Alexandra Adornetto is an Australian actress and author who writes for children and young adults. Her works include The Strangest Adventures series, the Halo trilogy and The Ghost House Saga.

==Publications==

- The Shadow Thief (2007)
- The Lampo Circus (2008)
- Von Gobstopper's Arcade (2009)
- Halo (2010)
- Hades (2011)
- Heaven (2012)
- Ghost House (2014)

===The Strangest Adventures===
This fantasy adventures series has a theme of threat to childhood and innocence.
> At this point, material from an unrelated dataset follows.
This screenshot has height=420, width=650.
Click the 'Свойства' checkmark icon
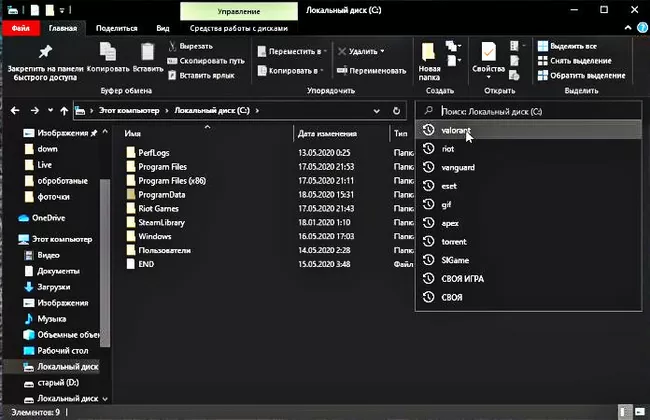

Adornetto commented, "Childhood is just this amazing place and in my books I was trying to express my concern about childhood being eroded."

====The Shadow Thief====
The main characters of Shadow Thief are Millipop Klompet and Ernest Perriclof, who live in Drabville – a town whose residents suffer from having their shadows stolen by Lord Aldor, who wants to use the shadows to become immortal, all-powerful and rule the world. According to Adornetto, "The shadow represents individuality and colour and a person's spirit, really." The story was inspired by Peter Pan, while the two main characters were based on herself and her cousin and their own adventures together as children.

====The Lampo Circus====
The arrival of Federico Lampo and his traveling circus brings a new threat to Drabville when the children are kidnapped and transported to the grim world of the Conjuors' Realm. Lord Aldor‚ assisted by Ringmaster Fredrico Lampo and the vicious Contessa Bombasta (Patroness of the Arts)‚ is plotting to conquer the fairy province of Mirth.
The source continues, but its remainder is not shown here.